▸ **PAGE EXTRACT**
* Begin *

Golden Touch Craps

Here is a set of posts I wrote on the private members-only area of the GTC website.  They continue the discussion of the 5-count along with some new themes that are introduced.  Each subject can be viewed independently.  But when combined together they form a three part series. 


They are slightly technical in nature as they relate to the math of the game and the technique of controlled shooting.  Yet, if one does not understand the precise subject matter offered, the arguments displayed will still be clear to the layman.


The first article is a response to the subject of "Charting."  Charting is a concept some supposed "experts" fallaciously think can be applied to the game of craps.  They think they can predict which numbers are likely to be thrown or when a table is going to be hot based on what numbers have been thrown in the past.  I refer to this first article as "the law of large numbers" I am presenting in this three part series.


The second article is a response to an individual who tried to say that one of the methods of play (the 5-Count) recommended by Golden Touch Craps (the organization teaching controlled shooting) is a form of charting.  I refer to this as "the 5-count is not a charting method" in the article I am presenting in this three part series.


In the third article I bring together some of the concepts presented in the first two posts.  It references an interesting article written by mathematician, Dr. Don Catlin.  In it he discusses some of the research he has done on these topics.  I use his article to make the point of how my articles concur with what Dr. Catlin has presented in his article.

* End *

▸ **SUPPLIED DATA**
* Begin *

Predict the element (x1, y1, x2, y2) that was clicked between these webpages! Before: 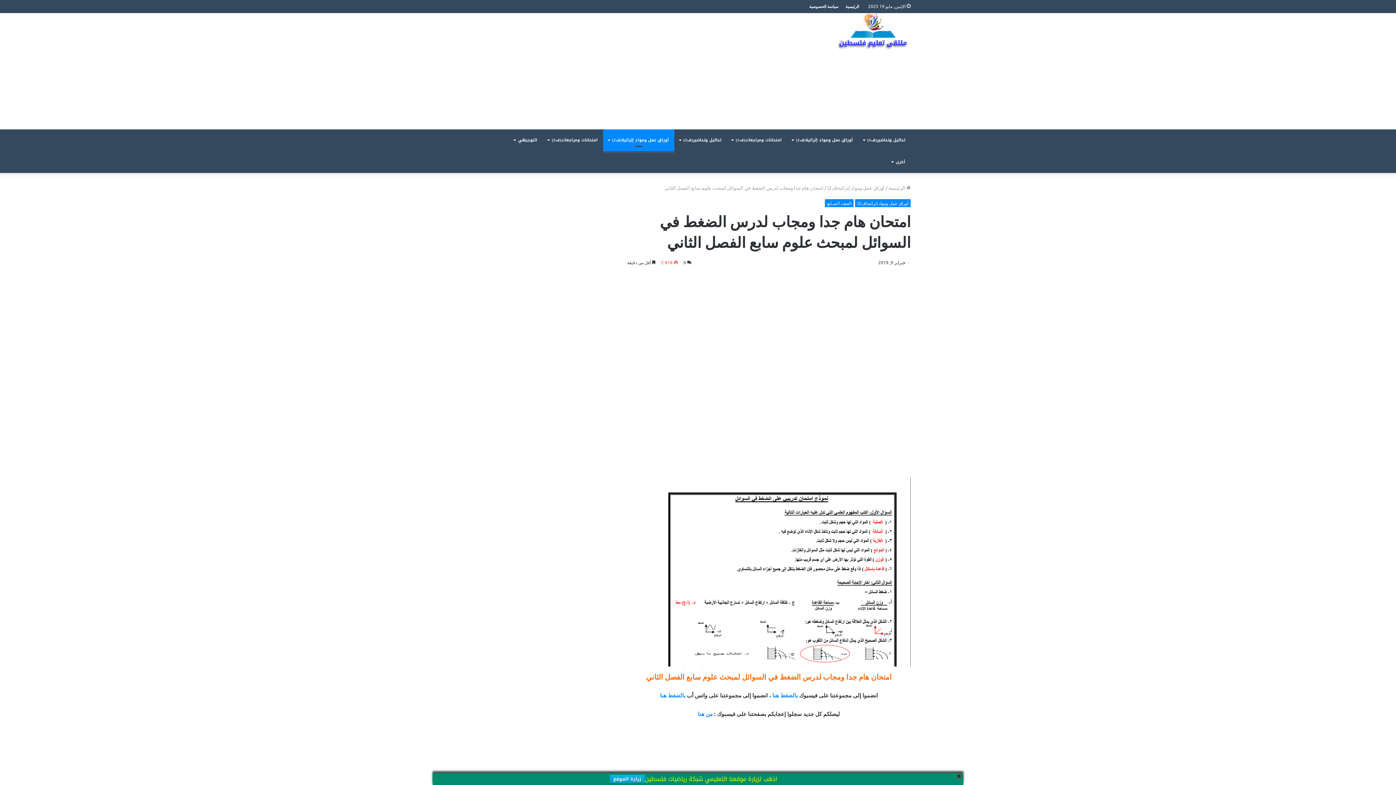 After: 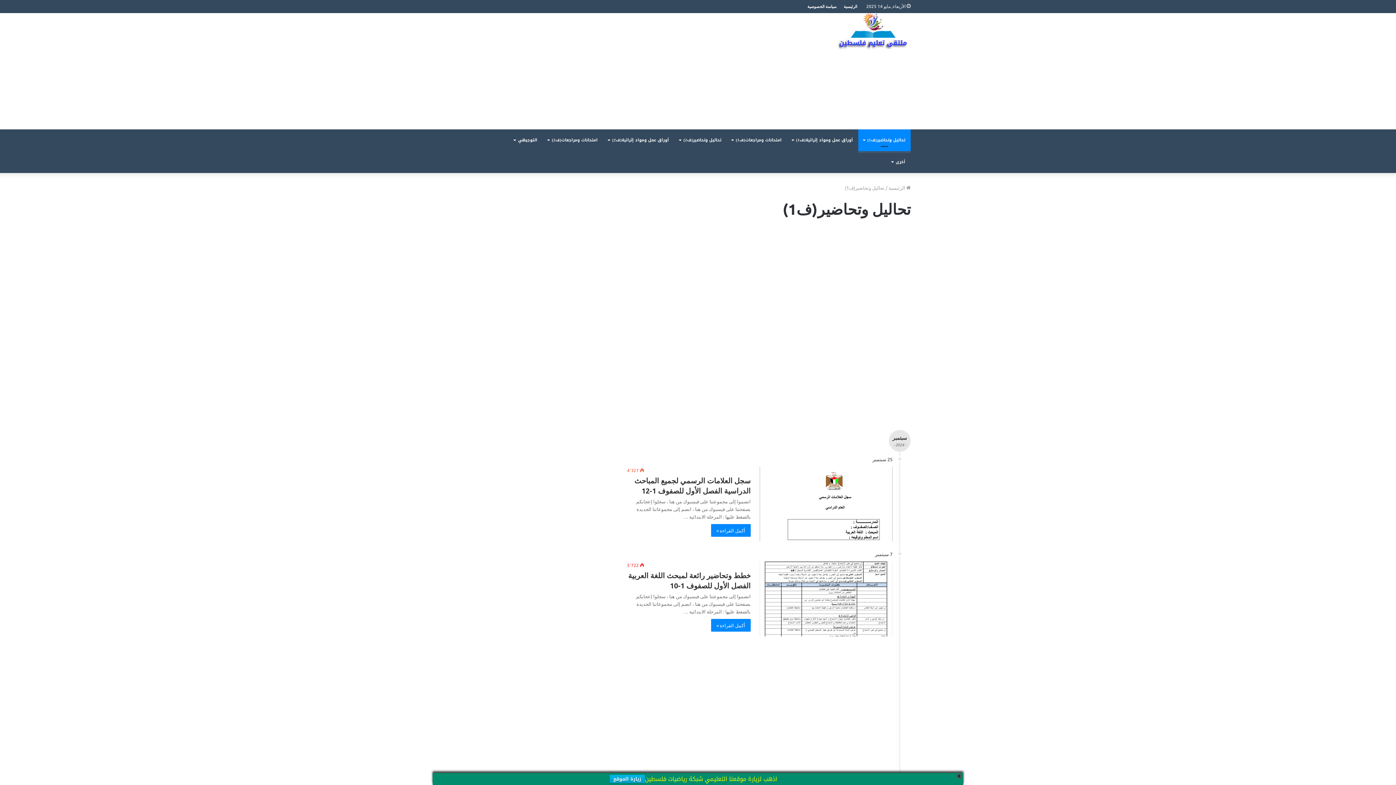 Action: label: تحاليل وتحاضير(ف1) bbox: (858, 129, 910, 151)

* End *

▸ **TASKS AND EXERCISES**
a) In the Golden Touch Craps text, whose article does the third post reference?
b) Copy the stretch of the Golden Touch Craps text from "They are slightly technical in" through "to the layman.".

▸ **TASK SOLUTIONS**
a) An article by the mathematician Dr. Don Catlin.

b)
They are slightly technical in nature as they relate to the math of the game and the technique of controlled shooting.  Yet, if one does not understand the precise subject matter offered, the arguments displayed will still be clear to the layman.